Literature DB >> 17668364

Non-nucleoside inhibitors of the HCV NS5B polymerase: progress in the discovery and development of novel agents for the treatment of HCV infections.

Pierre L Beaulieu1.   

Abstract

The severe health conditions associated with chronic HCV infection remain a global concern. Small-molecule drugs that specifically target essential virally encoded enzymes have not yet progressed to market, and the current standard of care continues to rely on a combination of pegylated IFN with ribavirin. This therapy has serious side effects and a significant proportion of patients infected with HCV genotype 1 (the major genotype in industrialized countries) have an unsatisfactory outcome with this therapy.
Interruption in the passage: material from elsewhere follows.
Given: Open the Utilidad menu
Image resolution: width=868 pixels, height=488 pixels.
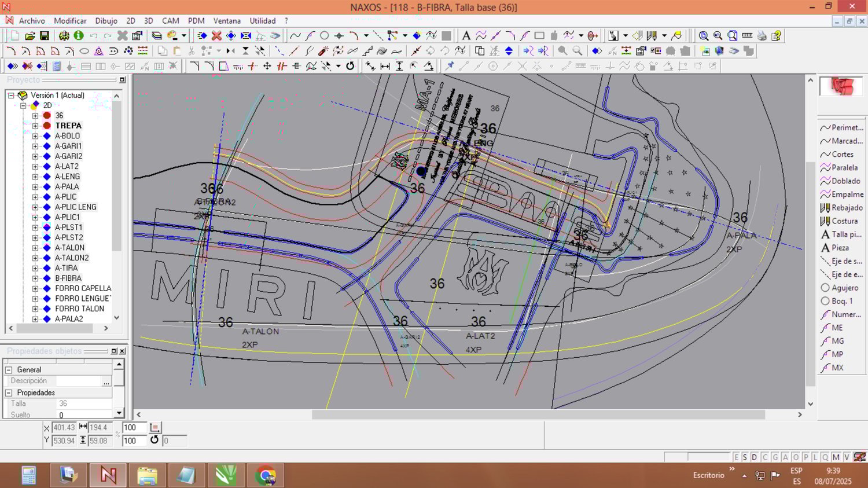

Major advances have been realized in the development of specific non-nucleoside inhibitors of the viral NS5B RNA-dependent RNA polymerase. This well-characterized replicative enzyme is a highly drugable target that, in addition to its active site, features at least three known allosteric binding pockets that regulate RNA synthesis and are suitable for inhibitor design. Clinical proof-of-concept for allosteric non-nucleoside HCV polymerase inhibitors has been reported and several compounds have progressed into preclinical studies. It is likely that in the future NS5B inhibitors will form an integral part of more effective anti-HCV therapies, combining the use of small-molecule antiviral drugs with or without the assistance of immune modulators such as IFNs in order to minimize the emergence of resistance.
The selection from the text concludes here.